___ SOURCE INFORMATION

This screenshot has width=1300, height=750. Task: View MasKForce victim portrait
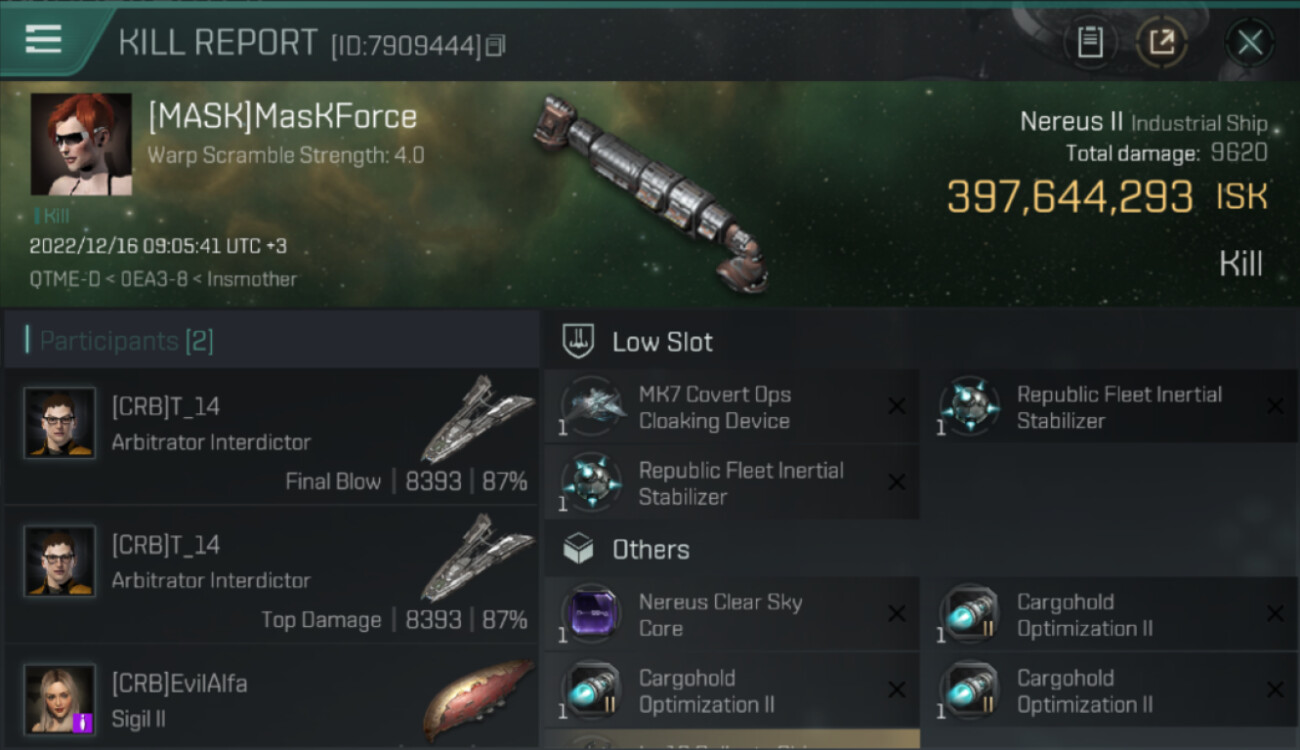[81, 144]
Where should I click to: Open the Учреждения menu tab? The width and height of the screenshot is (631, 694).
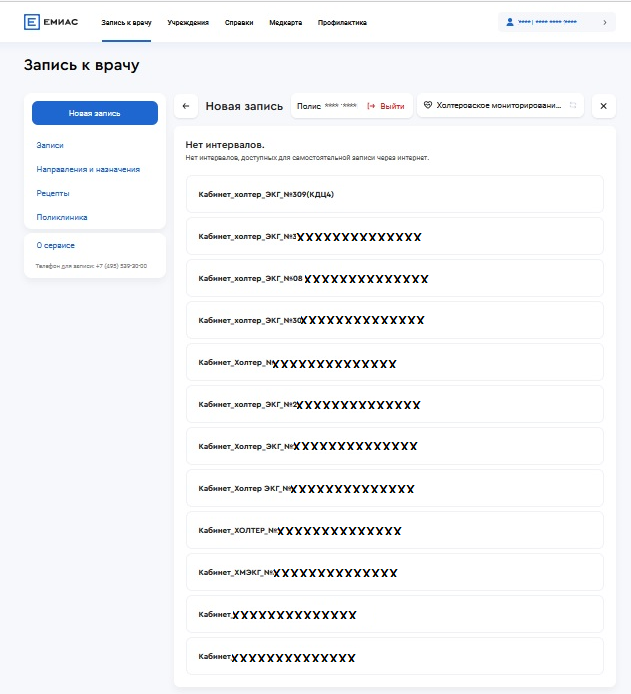[x=188, y=22]
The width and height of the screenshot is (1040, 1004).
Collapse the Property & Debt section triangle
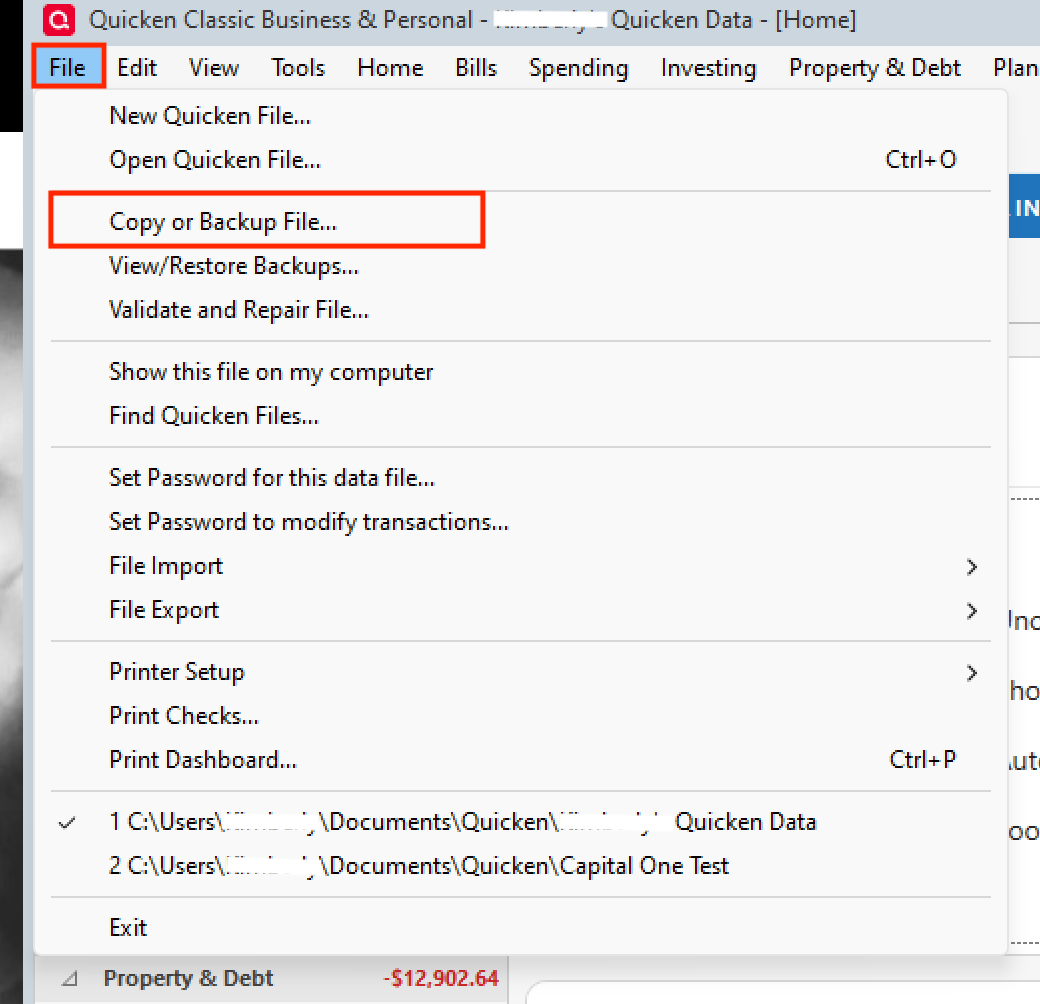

______

* [WHAT TO DO] Word for word, set down each record shown above, omitting the pictures.

* [EXERCISE OUTPUT]
This screenshot has width=1300, height=750. Task: View MasKForce victim portrait
[81, 144]
Where should I click to: Open the Учреждения menu tab? The width and height of the screenshot is (631, 694).
[x=188, y=22]
The width and height of the screenshot is (1040, 1004).
Collapse the Property & Debt section triangle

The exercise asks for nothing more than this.